You can dip deeper and discover every single stock in the index, if you like. That’s generally not necessary though, provided you’re sticking with broad based index funds that track the UK, the developed world, or the broader emerging markets.2
Your main task is to make sure you’re aware of any big beasts in the room.
Is the index dominated by just a few stocks, or countries, or economic sectors? If so, is that a problem? Does it mean your portfolio is under-diversified overall?
An All-World tracker shows you what a healthily diversified index looks like. This represents global capital’s best estimate of value. As such it’s probably a better choice than anything we can come up with on our own and so should form the bedrock of our equity allocation.
On the other hand if you’re invested say 50% in the UK, you’ll notice that the FTSE All-Share index is overweight in oil and gas and financials and underweight technology.
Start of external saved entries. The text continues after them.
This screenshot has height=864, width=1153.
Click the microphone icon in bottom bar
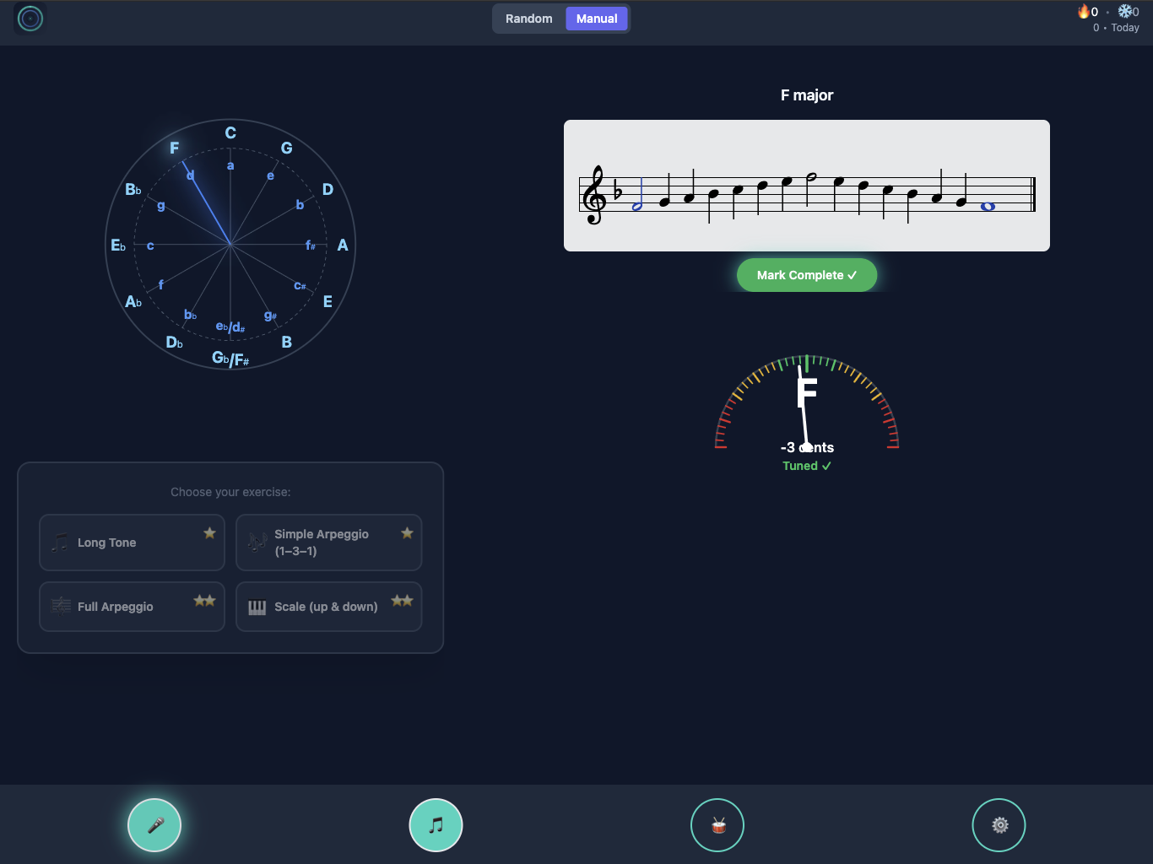[x=154, y=825]
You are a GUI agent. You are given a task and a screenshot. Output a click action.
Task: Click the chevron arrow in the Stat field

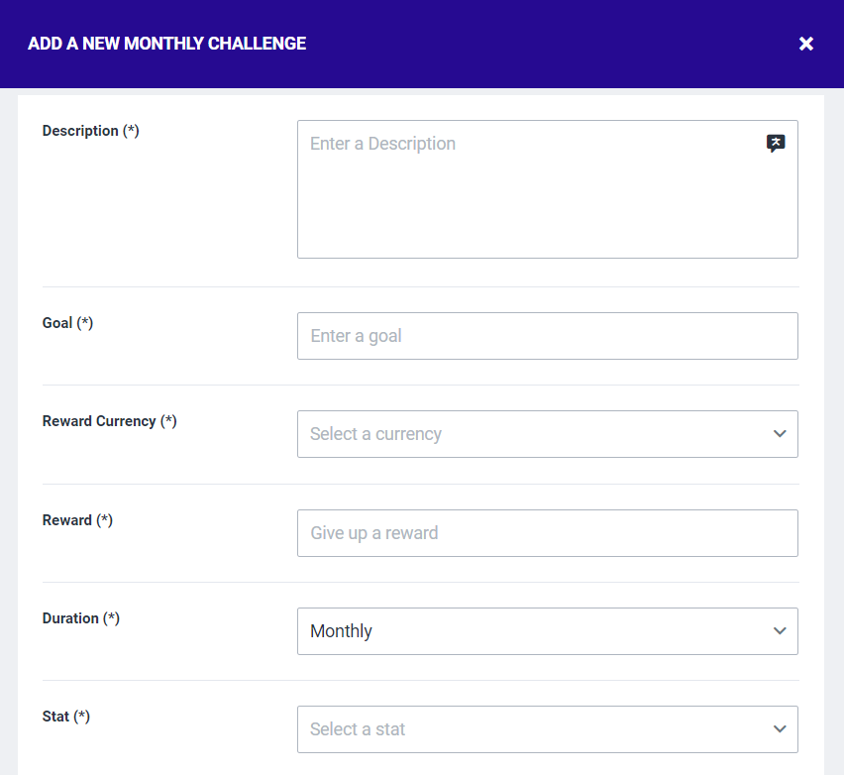click(x=780, y=729)
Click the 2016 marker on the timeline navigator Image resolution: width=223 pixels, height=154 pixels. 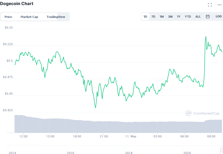click(x=70, y=153)
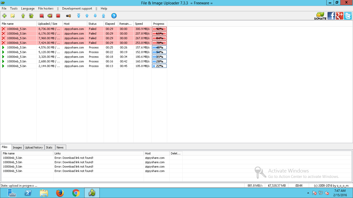Click the red stop-one upload icon
The height and width of the screenshot is (198, 353).
tap(42, 16)
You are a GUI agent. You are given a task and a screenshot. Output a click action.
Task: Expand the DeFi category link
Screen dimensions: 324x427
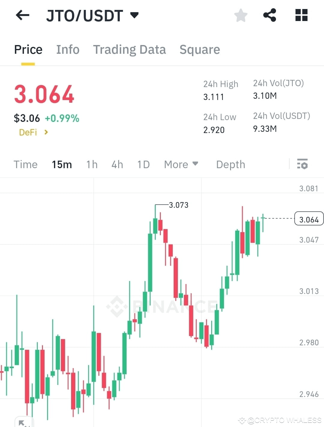tap(32, 132)
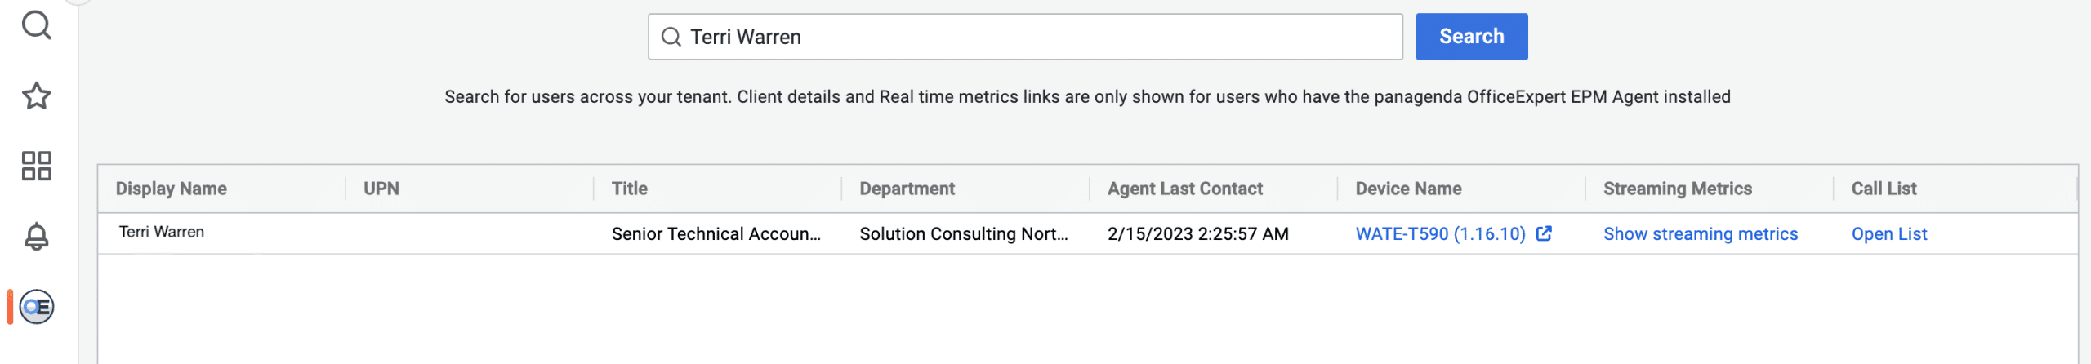The height and width of the screenshot is (364, 2091).
Task: Select the Terri Warren display name cell
Action: click(162, 233)
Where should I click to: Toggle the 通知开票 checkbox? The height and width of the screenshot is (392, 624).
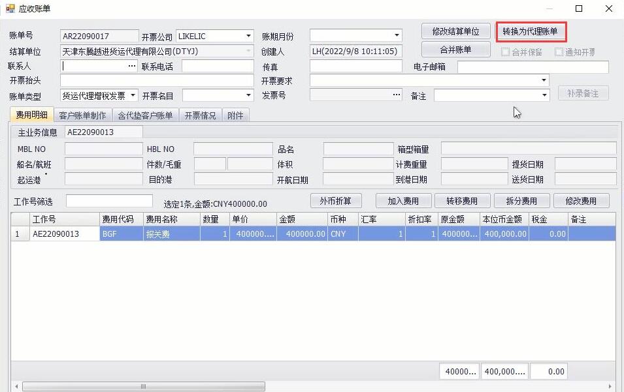pyautogui.click(x=559, y=52)
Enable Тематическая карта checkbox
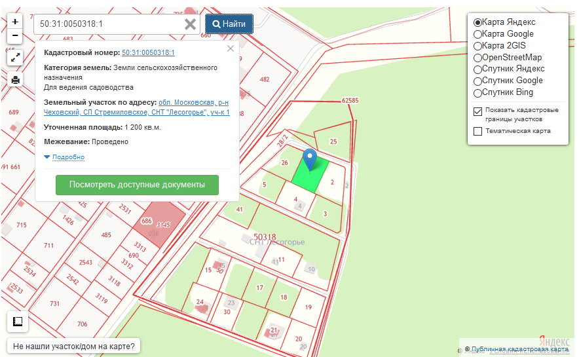579x357 pixels. 477,131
The top five stocks account for more than 20% of the index. It’s not the most diversified index in the world, and the FTSE 100 even less so.
Diversification is the one free lunch in investing, so it’s a good reason not to pop too many Union Jack coloured eggs in your basket – nor any other tracker that’s hostage to the fortune of a few key players.
Not on this factsheet but on some others
Product methodology – An important thing to understand about any ETF is how it goes about replicating its index.
- “Physical” means the managers actually buy the stocks that make up the index.
- “Synthetic” or “swap” means they don’t buy the stocks that make up the index. Instead they use a financial derivative called a total return swap to deliver the index return. (Mad science! It’s enough to make you want to sharpen your pitchfork and storm the Doctor’s castle!)
- “Full” means a physical ETF owns every stock in the index. You should therefore expect faithful replication.
- “Blended”, “sampling”, or “optimised” means that the ETF’s managers ape the index with less than a full hand of the underlying stocks. Normally this is because the index represents an expensive or illiquid market (e.g. some emerging markets) that would make buying every stock very costly.
Reporting fund status – If your tracker is domiciled overseas then make sure it is a reporting fund. Otherwise capital gains will be taxed as nasty income tax rather than mild and gentle CGT (if the fund is held outside of an ISA or SIPP).
Look out for excess reportable income if you’re a higher rate taxpayer.
UCITS compliant – UCITS is a regulatory standard for funds sold in the EU. Among other things UCITS lays down the law on niceties such as counter-party risk, conflict of interest management, and the amount of information funds are required to disclose to retail investors. It should come as standard on any index tracker you buy.
Securities lending – Many funds lend out their securities to the likes of hedge funds to indulge in a spot of short-selling. The resulting bunce reduces costs, assuming the revenue is split between the fund manager and the investors. A good fund manager should tell you if it is running such a securities lending programme and how the revenue is shared, if at all.
Securities lending exposes investors to counter-party risk and collateral risk.
KIIDs and other animals
Your fund’s Key Investor Information Document (KIID) is also worth a look because it normally provides a clearer explanation of the fund’s strategy and its past performance.
It’s also mercifully short.
A quick interrogation of a fund’s factsheet and a good grounding in the investing basics should help you get the measure of most useful index trackers out there. If they’re into weird stuff then steer clear, unless you know exactly what you’re doing.